Take each line of the data that contains the string "Given" and copy it.
*** RECORDS SUPPLIED
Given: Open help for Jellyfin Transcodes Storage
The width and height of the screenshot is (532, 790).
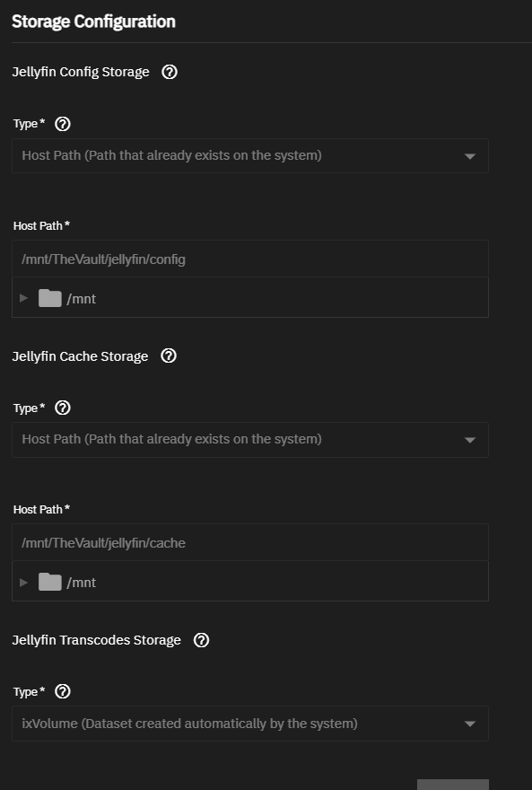Looking at the screenshot, I should point(201,640).
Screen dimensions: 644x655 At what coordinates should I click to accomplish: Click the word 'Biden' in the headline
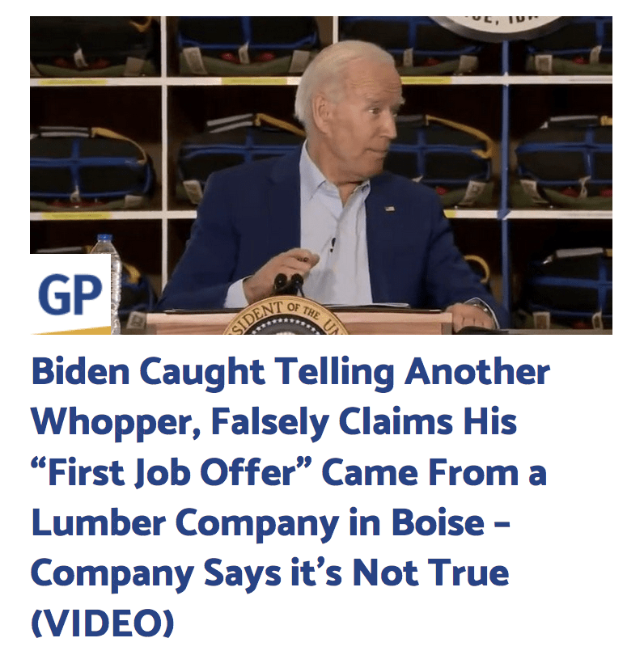[81, 371]
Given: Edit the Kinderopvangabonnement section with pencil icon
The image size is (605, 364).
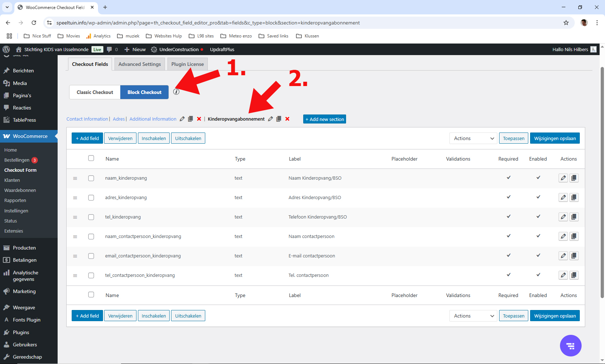Looking at the screenshot, I should (x=270, y=119).
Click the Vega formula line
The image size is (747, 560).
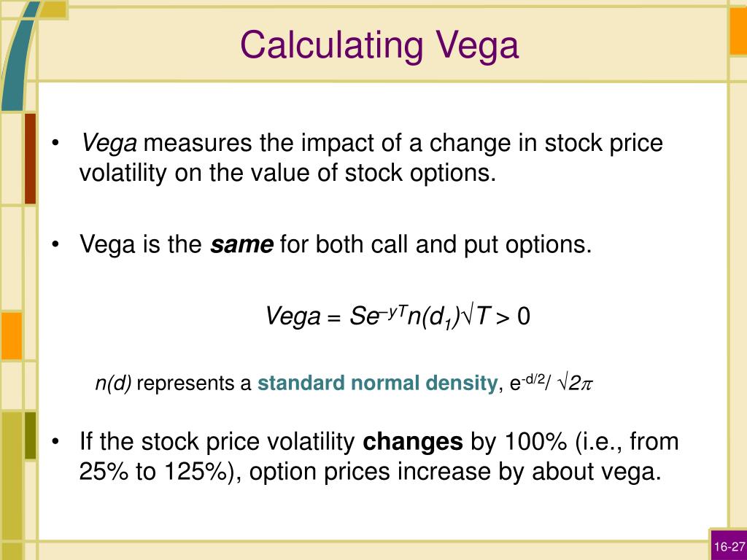398,316
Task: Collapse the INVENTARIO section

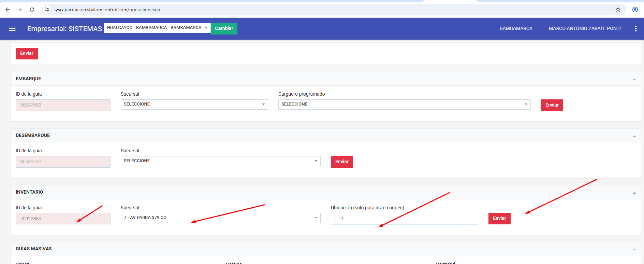Action: point(634,193)
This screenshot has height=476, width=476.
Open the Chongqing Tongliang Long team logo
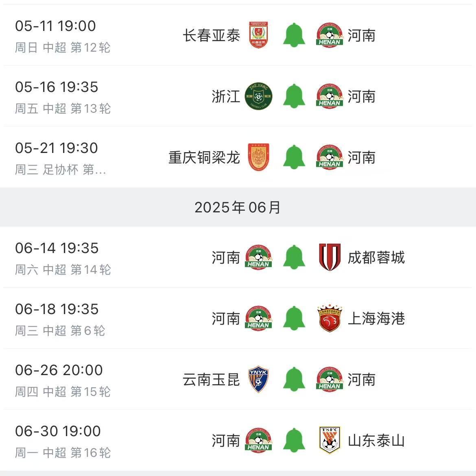[x=258, y=157]
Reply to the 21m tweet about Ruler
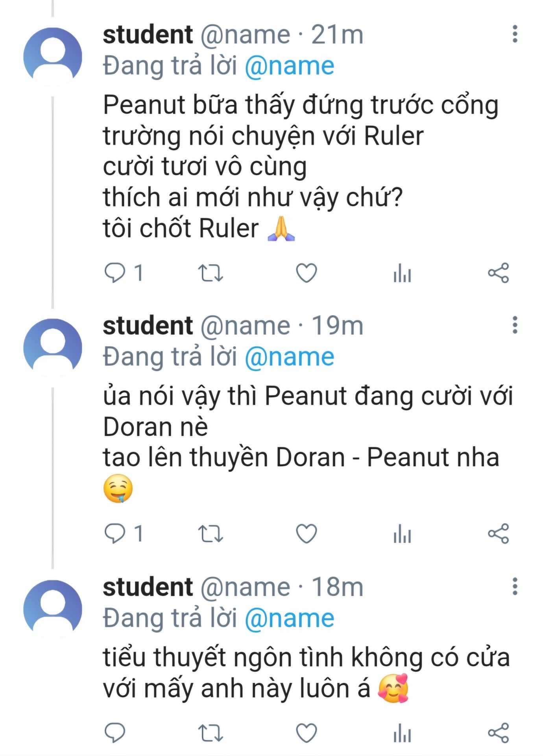The image size is (543, 756). pos(115,273)
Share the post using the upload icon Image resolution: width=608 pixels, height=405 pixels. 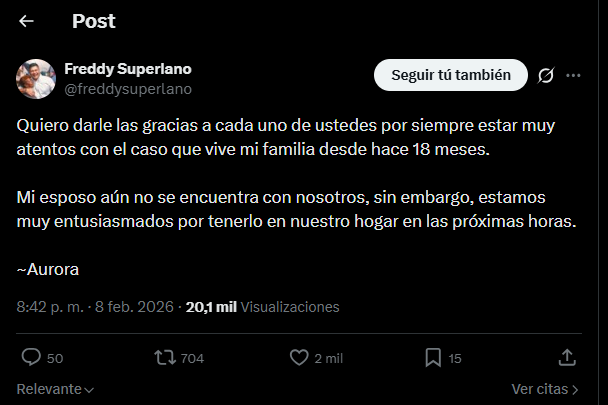point(566,357)
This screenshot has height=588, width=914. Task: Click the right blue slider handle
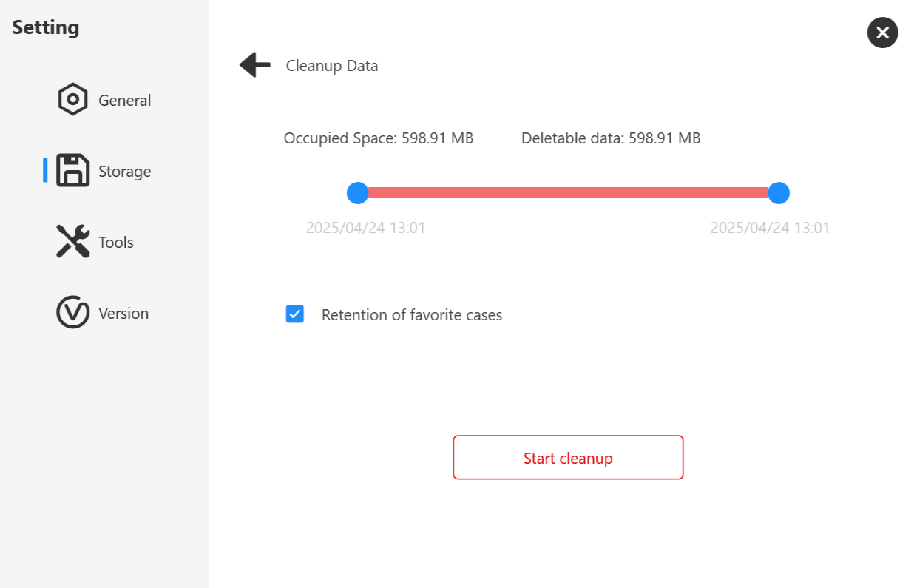pos(779,193)
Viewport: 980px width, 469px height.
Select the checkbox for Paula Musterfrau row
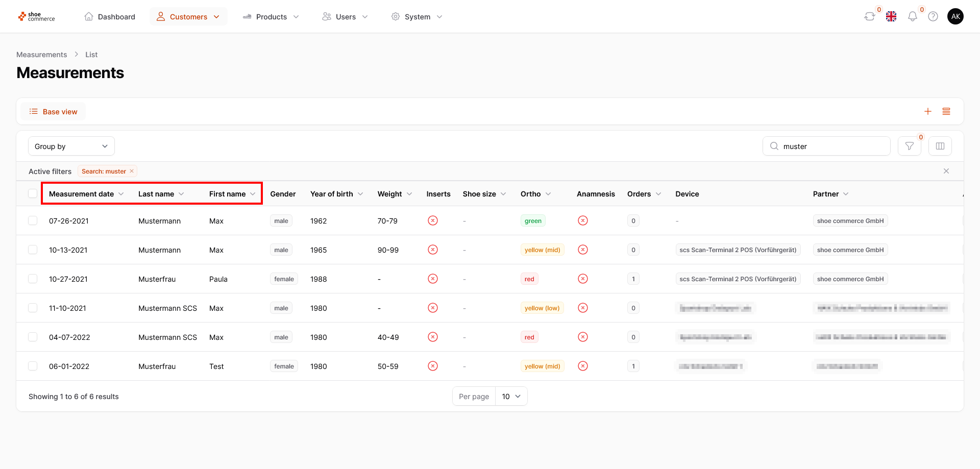(x=33, y=279)
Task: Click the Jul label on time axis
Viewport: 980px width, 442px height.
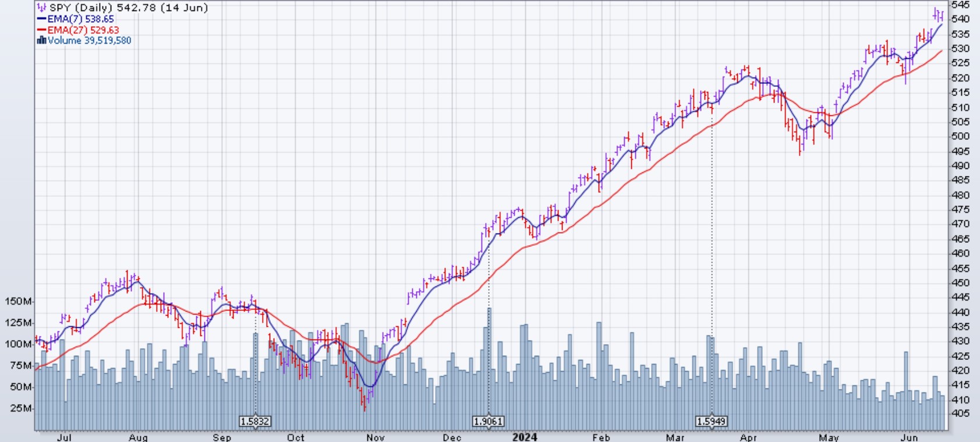Action: point(64,437)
******
=== EXPECTED ANSWER ===
Given: Open help for Jellyfin Transcodes Storage
Given: Edit the Kinderopvangabonnement section with pencil icon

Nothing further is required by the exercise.